__Goal__: Write out the following material line for line, keeping every character unchanged.

__Records provided__:

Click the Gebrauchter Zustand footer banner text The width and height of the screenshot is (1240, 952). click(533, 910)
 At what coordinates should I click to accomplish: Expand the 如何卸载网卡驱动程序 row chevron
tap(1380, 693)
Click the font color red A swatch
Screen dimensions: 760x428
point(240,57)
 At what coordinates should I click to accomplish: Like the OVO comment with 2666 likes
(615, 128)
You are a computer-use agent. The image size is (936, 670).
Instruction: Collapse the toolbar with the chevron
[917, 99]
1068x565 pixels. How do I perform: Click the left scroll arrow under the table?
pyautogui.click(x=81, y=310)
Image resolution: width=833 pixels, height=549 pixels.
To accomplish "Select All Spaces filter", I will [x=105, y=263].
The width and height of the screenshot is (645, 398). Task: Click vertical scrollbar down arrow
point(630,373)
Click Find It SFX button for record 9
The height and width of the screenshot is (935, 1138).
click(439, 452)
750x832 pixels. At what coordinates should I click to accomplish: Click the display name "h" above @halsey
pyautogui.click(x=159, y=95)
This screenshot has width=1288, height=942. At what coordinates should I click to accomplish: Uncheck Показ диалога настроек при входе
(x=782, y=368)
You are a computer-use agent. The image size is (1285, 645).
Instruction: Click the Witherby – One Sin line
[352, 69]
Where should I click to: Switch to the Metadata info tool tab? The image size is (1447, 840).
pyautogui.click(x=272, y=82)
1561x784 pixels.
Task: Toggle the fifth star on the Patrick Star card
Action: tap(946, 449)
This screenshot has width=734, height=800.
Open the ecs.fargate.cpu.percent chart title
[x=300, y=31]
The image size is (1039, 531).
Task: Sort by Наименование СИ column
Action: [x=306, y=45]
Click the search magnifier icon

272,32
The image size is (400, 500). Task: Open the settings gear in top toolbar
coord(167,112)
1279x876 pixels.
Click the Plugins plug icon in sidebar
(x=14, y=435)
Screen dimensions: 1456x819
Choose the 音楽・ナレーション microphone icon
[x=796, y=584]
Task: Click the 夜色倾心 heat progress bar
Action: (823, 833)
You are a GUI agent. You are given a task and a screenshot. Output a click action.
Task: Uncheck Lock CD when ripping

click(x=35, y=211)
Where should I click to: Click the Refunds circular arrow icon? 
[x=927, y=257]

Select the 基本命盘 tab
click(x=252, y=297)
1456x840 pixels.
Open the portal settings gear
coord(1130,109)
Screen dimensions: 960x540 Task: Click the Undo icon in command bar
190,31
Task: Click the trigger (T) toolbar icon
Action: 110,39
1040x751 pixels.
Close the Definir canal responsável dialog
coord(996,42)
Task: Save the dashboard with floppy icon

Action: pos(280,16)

__In response__:
Click the Gebrauchter Zustand footer banner text The width and height of the screenshot is (1240, 952). click(533, 910)
 At what coordinates should I click to accomplish: Expand the 如何卸载网卡驱动程序 row chevron
tap(1380, 693)
Click the font color red A swatch
Screen dimensions: 760x428
point(240,57)
 At what coordinates should I click to accomplish: Like the OVO comment with 2666 likes
(615, 128)
You are a computer-use agent. The image size is (936, 670).
Instruction: Collapse the toolbar with the chevron
[917, 99]
1068x565 pixels. How do I perform: Click the left scroll arrow under the table?
pyautogui.click(x=81, y=310)
Image resolution: width=833 pixels, height=549 pixels.
To accomplish "Select All Spaces filter", I will [x=105, y=263].
The width and height of the screenshot is (645, 398). Task: Click vertical scrollbar down arrow
point(630,373)
Click Find It SFX button for record 9
The height and width of the screenshot is (935, 1138).
click(439, 452)
750x832 pixels. At what coordinates should I click to accomplish: Click the display name "h" above @halsey
pyautogui.click(x=159, y=95)
This screenshot has width=1288, height=942. At what coordinates should I click to accomplish: Uncheck Показ диалога настроек при входе
(x=782, y=368)
You are a computer-use agent. The image size is (1285, 645).
Instruction: Click the Witherby – One Sin line
[352, 69]
Where should I click to: Switch to the Metadata info tool tab? The image size is (1447, 840).
pyautogui.click(x=272, y=82)
1561x784 pixels.
Task: Toggle the fifth star on the Patrick Star card
Action: tap(946, 449)
This screenshot has width=734, height=800.
Open the ecs.fargate.cpu.percent chart title
[x=300, y=31]
The image size is (1039, 531).
Task: Sort by Наименование СИ column
Action: [x=306, y=45]
Click the search magnifier icon

272,32
The image size is (400, 500). Task: Open the settings gear in top toolbar
coord(167,112)
1279x876 pixels.
Click the Plugins plug icon in sidebar
(x=14, y=435)
Screen dimensions: 1456x819
Choose the 音楽・ナレーション microphone icon
[x=796, y=584]
Task: Click the 夜色倾心 heat progress bar
Action: (823, 833)
You are a GUI agent. You are given a task and a screenshot. Output a click action.
Task: Uncheck Lock CD when ripping

click(x=35, y=211)
Where should I click to: Click the Refunds circular arrow icon? 
[x=927, y=257]

Select the 基本命盘 tab
click(x=252, y=297)
1456x840 pixels.
Open the portal settings gear
coord(1130,109)
Screen dimensions: 960x540 Task: Click the Undo icon in command bar
190,31
Task: Click the trigger (T) toolbar icon
Action: 110,39
1040x751 pixels.
Close the Definir canal responsável dialog
coord(996,42)
Task: Save the dashboard with floppy icon

Action: pos(280,16)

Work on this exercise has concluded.